-- Excerpted records follows --

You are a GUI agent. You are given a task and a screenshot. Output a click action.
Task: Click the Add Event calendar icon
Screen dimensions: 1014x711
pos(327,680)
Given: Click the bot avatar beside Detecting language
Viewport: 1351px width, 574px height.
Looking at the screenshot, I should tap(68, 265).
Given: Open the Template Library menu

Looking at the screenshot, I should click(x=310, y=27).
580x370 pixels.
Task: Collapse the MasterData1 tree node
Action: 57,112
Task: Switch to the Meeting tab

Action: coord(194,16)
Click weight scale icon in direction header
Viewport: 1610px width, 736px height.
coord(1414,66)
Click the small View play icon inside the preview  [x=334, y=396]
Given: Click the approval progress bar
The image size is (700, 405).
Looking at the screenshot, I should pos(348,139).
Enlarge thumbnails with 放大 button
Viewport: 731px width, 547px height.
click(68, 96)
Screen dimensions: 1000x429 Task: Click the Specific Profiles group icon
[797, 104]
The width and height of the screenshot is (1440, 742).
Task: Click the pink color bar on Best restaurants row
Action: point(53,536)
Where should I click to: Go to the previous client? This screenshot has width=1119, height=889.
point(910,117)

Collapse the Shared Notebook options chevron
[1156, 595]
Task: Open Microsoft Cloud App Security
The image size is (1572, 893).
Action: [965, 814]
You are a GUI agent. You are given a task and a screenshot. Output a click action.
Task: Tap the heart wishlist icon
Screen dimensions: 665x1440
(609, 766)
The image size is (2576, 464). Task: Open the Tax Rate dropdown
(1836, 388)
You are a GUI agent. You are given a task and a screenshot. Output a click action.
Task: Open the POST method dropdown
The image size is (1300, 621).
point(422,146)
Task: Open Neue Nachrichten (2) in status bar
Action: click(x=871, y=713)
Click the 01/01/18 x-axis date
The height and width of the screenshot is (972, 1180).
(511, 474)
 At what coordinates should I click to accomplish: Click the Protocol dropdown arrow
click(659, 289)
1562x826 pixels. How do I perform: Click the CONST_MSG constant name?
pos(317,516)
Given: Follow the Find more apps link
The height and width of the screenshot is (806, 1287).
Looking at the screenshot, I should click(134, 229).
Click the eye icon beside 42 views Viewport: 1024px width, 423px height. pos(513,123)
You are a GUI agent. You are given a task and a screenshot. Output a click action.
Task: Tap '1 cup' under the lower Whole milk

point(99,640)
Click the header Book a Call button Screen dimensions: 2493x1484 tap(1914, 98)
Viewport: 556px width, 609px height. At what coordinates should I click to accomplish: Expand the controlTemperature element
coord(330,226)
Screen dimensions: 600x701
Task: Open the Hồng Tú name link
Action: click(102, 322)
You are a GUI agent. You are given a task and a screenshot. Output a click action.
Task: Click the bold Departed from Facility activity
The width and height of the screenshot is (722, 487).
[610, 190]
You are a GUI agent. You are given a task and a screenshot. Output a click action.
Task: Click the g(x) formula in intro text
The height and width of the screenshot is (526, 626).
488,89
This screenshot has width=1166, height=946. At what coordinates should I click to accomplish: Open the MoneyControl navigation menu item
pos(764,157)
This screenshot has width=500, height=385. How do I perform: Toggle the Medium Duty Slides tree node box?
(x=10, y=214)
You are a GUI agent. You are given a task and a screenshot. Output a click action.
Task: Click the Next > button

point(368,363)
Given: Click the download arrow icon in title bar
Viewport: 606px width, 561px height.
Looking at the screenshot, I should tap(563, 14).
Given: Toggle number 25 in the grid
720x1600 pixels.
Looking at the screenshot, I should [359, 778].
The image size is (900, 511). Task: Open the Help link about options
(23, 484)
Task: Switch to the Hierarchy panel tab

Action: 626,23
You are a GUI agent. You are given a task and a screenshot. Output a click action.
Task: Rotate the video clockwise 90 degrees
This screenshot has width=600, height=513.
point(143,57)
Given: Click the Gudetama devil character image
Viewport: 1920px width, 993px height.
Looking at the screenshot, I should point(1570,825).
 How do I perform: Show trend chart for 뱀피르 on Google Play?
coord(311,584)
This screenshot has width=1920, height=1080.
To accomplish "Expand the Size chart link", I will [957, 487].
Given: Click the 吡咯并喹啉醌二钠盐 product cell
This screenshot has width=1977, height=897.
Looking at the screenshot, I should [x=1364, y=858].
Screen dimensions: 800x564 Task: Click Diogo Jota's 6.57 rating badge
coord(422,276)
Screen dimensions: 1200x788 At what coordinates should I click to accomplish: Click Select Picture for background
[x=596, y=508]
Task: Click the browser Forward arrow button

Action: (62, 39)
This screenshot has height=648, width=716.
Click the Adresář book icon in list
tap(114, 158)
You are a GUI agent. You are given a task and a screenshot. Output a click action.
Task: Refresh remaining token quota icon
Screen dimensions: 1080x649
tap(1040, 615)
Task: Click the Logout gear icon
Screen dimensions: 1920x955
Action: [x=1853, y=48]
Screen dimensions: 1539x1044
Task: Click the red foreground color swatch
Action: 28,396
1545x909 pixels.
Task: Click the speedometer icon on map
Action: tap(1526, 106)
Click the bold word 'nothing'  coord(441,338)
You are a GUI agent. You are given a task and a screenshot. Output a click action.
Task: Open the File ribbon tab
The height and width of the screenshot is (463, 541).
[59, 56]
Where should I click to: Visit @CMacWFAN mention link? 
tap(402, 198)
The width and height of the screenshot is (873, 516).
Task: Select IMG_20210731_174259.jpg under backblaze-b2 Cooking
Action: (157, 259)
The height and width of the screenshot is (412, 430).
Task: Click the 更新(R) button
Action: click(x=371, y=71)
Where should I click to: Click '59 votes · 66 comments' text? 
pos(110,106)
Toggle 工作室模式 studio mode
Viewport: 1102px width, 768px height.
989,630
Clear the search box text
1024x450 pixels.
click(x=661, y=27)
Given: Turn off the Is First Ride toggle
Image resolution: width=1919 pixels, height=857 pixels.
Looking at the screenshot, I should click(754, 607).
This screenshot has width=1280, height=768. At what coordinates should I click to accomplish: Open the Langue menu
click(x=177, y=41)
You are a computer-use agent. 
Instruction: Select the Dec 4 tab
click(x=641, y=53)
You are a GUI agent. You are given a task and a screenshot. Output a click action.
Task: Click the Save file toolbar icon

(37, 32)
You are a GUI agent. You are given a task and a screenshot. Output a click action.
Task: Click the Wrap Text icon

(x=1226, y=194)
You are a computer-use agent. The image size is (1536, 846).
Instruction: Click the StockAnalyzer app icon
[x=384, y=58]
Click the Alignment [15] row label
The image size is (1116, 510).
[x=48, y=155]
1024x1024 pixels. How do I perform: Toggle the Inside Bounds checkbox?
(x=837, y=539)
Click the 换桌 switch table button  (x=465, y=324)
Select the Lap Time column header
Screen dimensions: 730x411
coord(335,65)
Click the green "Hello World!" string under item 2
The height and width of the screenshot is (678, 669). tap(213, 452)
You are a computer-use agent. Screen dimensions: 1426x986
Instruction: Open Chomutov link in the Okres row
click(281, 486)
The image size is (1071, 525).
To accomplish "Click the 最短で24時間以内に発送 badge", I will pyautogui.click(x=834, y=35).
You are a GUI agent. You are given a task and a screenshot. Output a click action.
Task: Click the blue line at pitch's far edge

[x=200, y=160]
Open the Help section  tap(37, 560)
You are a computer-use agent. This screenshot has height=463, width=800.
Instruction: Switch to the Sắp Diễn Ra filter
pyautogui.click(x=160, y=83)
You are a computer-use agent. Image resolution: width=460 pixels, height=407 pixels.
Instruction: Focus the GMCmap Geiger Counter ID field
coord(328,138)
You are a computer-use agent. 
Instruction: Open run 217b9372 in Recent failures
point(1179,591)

-- Excerpted records concluded --

All entries above should be duplicated exactly, none omitted.

> [Answer to the exercise]:
You are a GUI agent. You are given a task and a screenshot. Output a click action.
Task: Click the Add Event calendar icon
Screen dimensions: 1014x711
pos(327,680)
Given: Click the bot avatar beside Detecting language
Viewport: 1351px width, 574px height.
Looking at the screenshot, I should tap(68, 265).
Given: Open the Template Library menu

Looking at the screenshot, I should click(x=310, y=27).
580x370 pixels.
Task: Collapse the MasterData1 tree node
Action: 57,112
Task: Switch to the Meeting tab

Action: coord(194,16)
Click weight scale icon in direction header
Viewport: 1610px width, 736px height.
coord(1414,66)
Click the small View play icon inside the preview  [x=334, y=396]
Given: Click the approval progress bar
The image size is (700, 405).
Looking at the screenshot, I should pos(348,139).
Enlarge thumbnails with 放大 button
Viewport: 731px width, 547px height.
click(68, 96)
Screen dimensions: 1000x429 Task: Click the Specific Profiles group icon
[797, 104]
The width and height of the screenshot is (1440, 742).
Task: Click the pink color bar on Best restaurants row
Action: point(53,536)
Where should I click to: Go to the previous client? This screenshot has width=1119, height=889.
point(910,117)

Collapse the Shared Notebook options chevron
[1156, 595]
Task: Open Microsoft Cloud App Security
The image size is (1572, 893).
Action: [965, 814]
You are a GUI agent. You are given a task and a screenshot. Output a click action.
Task: Tap the heart wishlist icon
Screen dimensions: 665x1440
(609, 766)
The image size is (2576, 464). Task: Open the Tax Rate dropdown
(1836, 388)
You are a GUI agent. You are given a task and a screenshot. Output a click action.
Task: Open the POST method dropdown
The image size is (1300, 621).
point(422,146)
Task: Open Neue Nachrichten (2) in status bar
Action: click(x=871, y=713)
Click the 01/01/18 x-axis date
The height and width of the screenshot is (972, 1180).
(511, 474)
 At what coordinates should I click to accomplish: Click the Protocol dropdown arrow
click(659, 289)
1562x826 pixels. How do I perform: Click the CONST_MSG constant name?
pos(317,516)
Given: Follow the Find more apps link
The height and width of the screenshot is (806, 1287).
Looking at the screenshot, I should click(134, 229).
Click the eye icon beside 42 views Viewport: 1024px width, 423px height. pos(513,123)
You are a GUI agent. You are given a task and a screenshot. Output a click action.
Task: Tap '1 cup' under the lower Whole milk

point(99,640)
Click the header Book a Call button Screen dimensions: 2493x1484 tap(1914, 98)
Viewport: 556px width, 609px height. At what coordinates should I click to accomplish: Expand the controlTemperature element
coord(330,226)
Screen dimensions: 600x701
Task: Open the Hồng Tú name link
Action: click(102, 322)
You are a GUI agent. You are given a task and a screenshot. Output a click action.
Task: Click the bold Departed from Facility activity
The width and height of the screenshot is (722, 487).
[610, 190]
You are a GUI agent. You are given a task and a screenshot. Output a click action.
Task: Click the g(x) formula in intro text
The height and width of the screenshot is (526, 626).
488,89
This screenshot has width=1166, height=946. At what coordinates should I click to accomplish: Open the MoneyControl navigation menu item
pos(764,157)
This screenshot has width=500, height=385. How do I perform: Toggle the Medium Duty Slides tree node box?
(x=10, y=214)
You are a GUI agent. You are given a task and a screenshot. Output a click action.
Task: Click the Next > button

point(368,363)
Given: Click the download arrow icon in title bar
Viewport: 606px width, 561px height.
Looking at the screenshot, I should tap(563, 14).
Given: Toggle number 25 in the grid
720x1600 pixels.
Looking at the screenshot, I should [359, 778].
The image size is (900, 511). Task: Open the Help link about options
(23, 484)
Task: Switch to the Hierarchy panel tab

Action: 626,23
You are a GUI agent. You are given a task and a screenshot. Output a click action.
Task: Rotate the video clockwise 90 degrees
This screenshot has width=600, height=513.
point(143,57)
Given: Click the Gudetama devil character image
Viewport: 1920px width, 993px height.
Looking at the screenshot, I should point(1570,825).
 How do I perform: Show trend chart for 뱀피르 on Google Play?
coord(311,584)
This screenshot has width=1920, height=1080.
To accomplish "Expand the Size chart link", I will [957, 487].
Given: Click the 吡咯并喹啉醌二钠盐 product cell
This screenshot has width=1977, height=897.
Looking at the screenshot, I should [x=1364, y=858].
Screen dimensions: 800x564 Task: Click Diogo Jota's 6.57 rating badge
coord(422,276)
Screen dimensions: 1200x788 At what coordinates should I click to accomplish: Click Select Picture for background
[x=596, y=508]
Task: Click the browser Forward arrow button

Action: (62, 39)
This screenshot has height=648, width=716.
Click the Adresář book icon in list
tap(114, 158)
You are a GUI agent. You are given a task and a screenshot. Output a click action.
Task: Refresh remaining token quota icon
Screen dimensions: 1080x649
tap(1040, 615)
Task: Click the Logout gear icon
Screen dimensions: 1920x955
Action: [x=1853, y=48]
Screen dimensions: 1539x1044
Task: Click the red foreground color swatch
Action: 28,396
1545x909 pixels.
Task: Click the speedometer icon on map
Action: tap(1526, 106)
Click the bold word 'nothing'  coord(441,338)
You are a GUI agent. You are given a task and a screenshot. Output a click action.
Task: Open the File ribbon tab
The height and width of the screenshot is (463, 541).
[59, 56]
Where should I click to: Visit @CMacWFAN mention link? 
tap(402, 198)
The width and height of the screenshot is (873, 516).
Task: Select IMG_20210731_174259.jpg under backblaze-b2 Cooking
Action: (157, 259)
The height and width of the screenshot is (412, 430).
Task: Click the 更新(R) button
Action: click(x=371, y=71)
Where should I click to: Click '59 votes · 66 comments' text? 
pos(110,106)
Toggle 工作室模式 studio mode
Viewport: 1102px width, 768px height.
989,630
Clear the search box text
1024x450 pixels.
click(x=661, y=27)
Given: Turn off the Is First Ride toggle
Image resolution: width=1919 pixels, height=857 pixels.
Looking at the screenshot, I should click(754, 607).
This screenshot has width=1280, height=768. At what coordinates should I click to accomplish: Open the Langue menu
click(x=177, y=41)
You are a computer-use agent. 
Instruction: Select the Dec 4 tab
click(x=641, y=53)
You are a GUI agent. You are given a task and a screenshot. Output a click action.
Task: Click the Save file toolbar icon

(37, 32)
You are a GUI agent. You are given a task and a screenshot. Output a click action.
Task: Click the Wrap Text icon

(x=1226, y=194)
You are a computer-use agent. The image size is (1536, 846).
Instruction: Click the StockAnalyzer app icon
[x=384, y=58]
Click the Alignment [15] row label
The image size is (1116, 510).
[x=48, y=155]
1024x1024 pixels. How do I perform: Toggle the Inside Bounds checkbox?
(x=837, y=539)
Click the 换桌 switch table button  (x=465, y=324)
Select the Lap Time column header
Screen dimensions: 730x411
coord(335,65)
Click the green "Hello World!" string under item 2
The height and width of the screenshot is (678, 669). tap(213, 452)
You are a computer-use agent. Screen dimensions: 1426x986
Instruction: Open Chomutov link in the Okres row
click(281, 486)
The image size is (1071, 525).
To accomplish "Click the 最短で24時間以内に発送 badge", I will pyautogui.click(x=834, y=35).
You are a GUI agent. You are given a task and a screenshot. Output a click action.
Task: Click the blue line at pitch's far edge

[x=200, y=160]
Open the Help section  tap(37, 560)
You are a computer-use agent. This screenshot has height=463, width=800.
Instruction: Switch to the Sắp Diễn Ra filter
pyautogui.click(x=160, y=83)
You are a computer-use agent. Image resolution: width=460 pixels, height=407 pixels.
Instruction: Focus the GMCmap Geiger Counter ID field
coord(328,138)
You are a computer-use agent. 
Instruction: Open run 217b9372 in Recent failures
point(1179,591)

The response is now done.